* **What you are asked to do**
Lines before the one containing "At what coordinates" are not wanted; restate the rest below word for word, through the last line, but drop any pictures.

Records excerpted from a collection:
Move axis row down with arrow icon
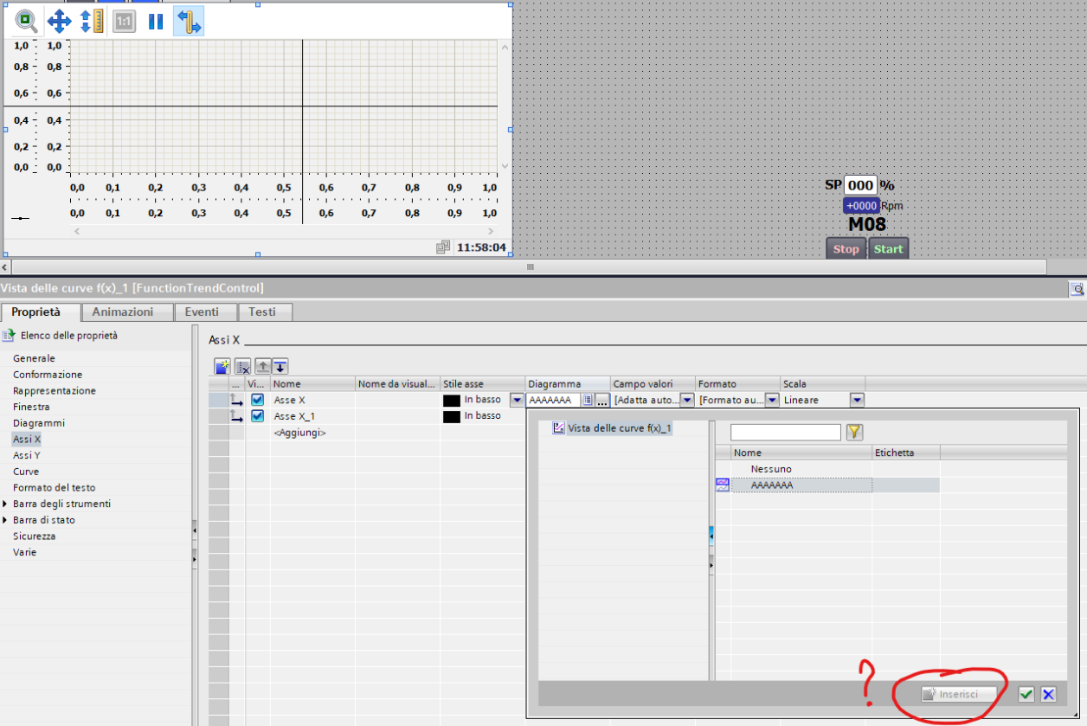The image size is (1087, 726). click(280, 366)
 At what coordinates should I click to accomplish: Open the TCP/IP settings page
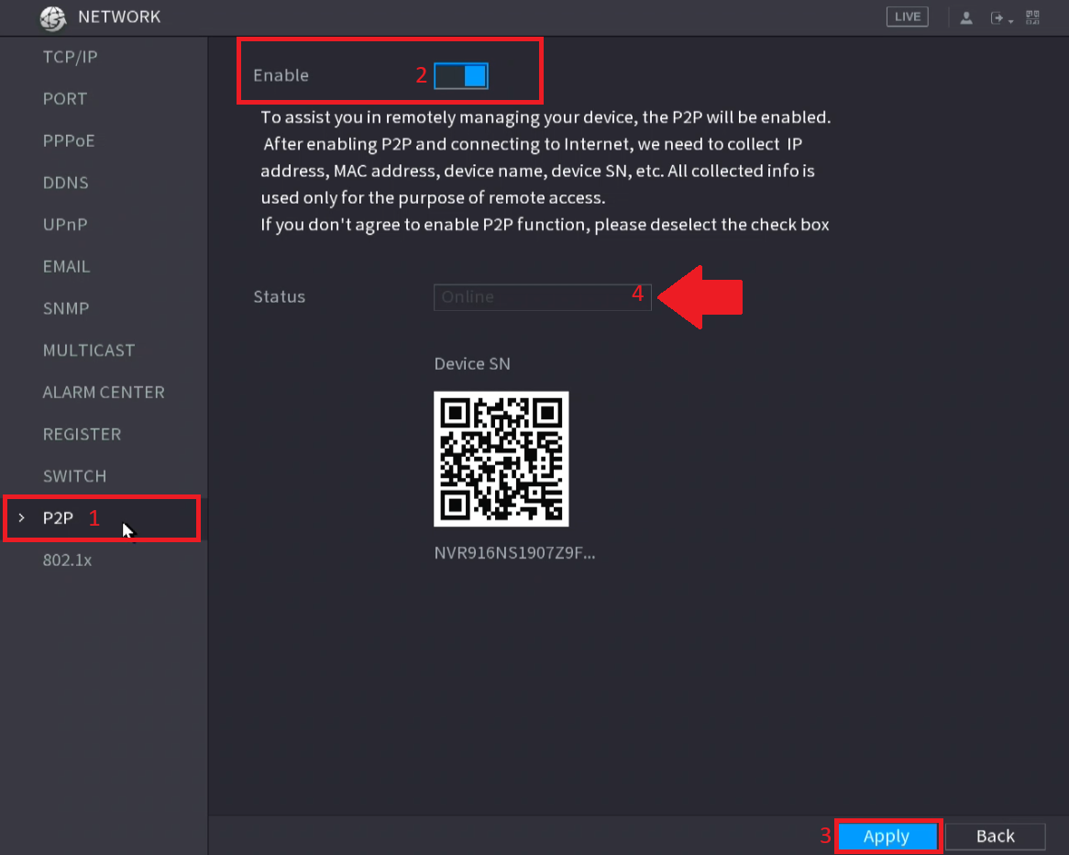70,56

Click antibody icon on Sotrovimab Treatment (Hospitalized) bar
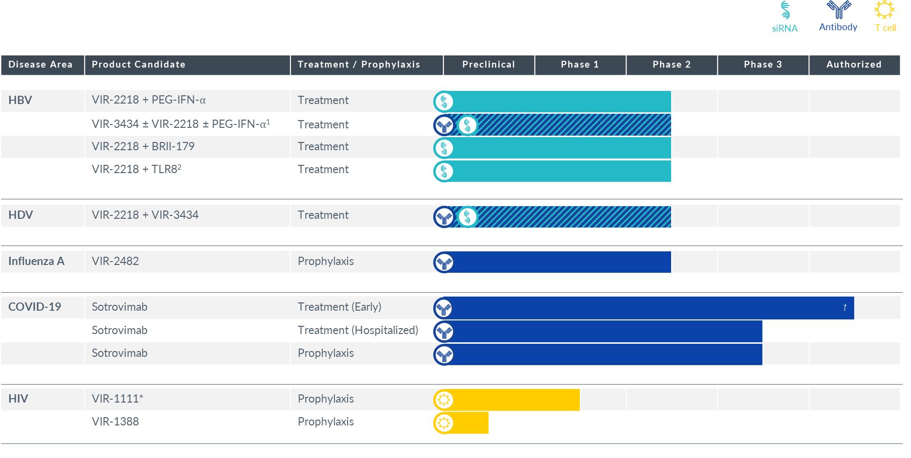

* **Exercise solution**
 At what coordinates should I click to accomplish: Open the TCP/IP settings page
70,56

Click antibody icon on Sotrovimab Treatment (Hospitalized) bar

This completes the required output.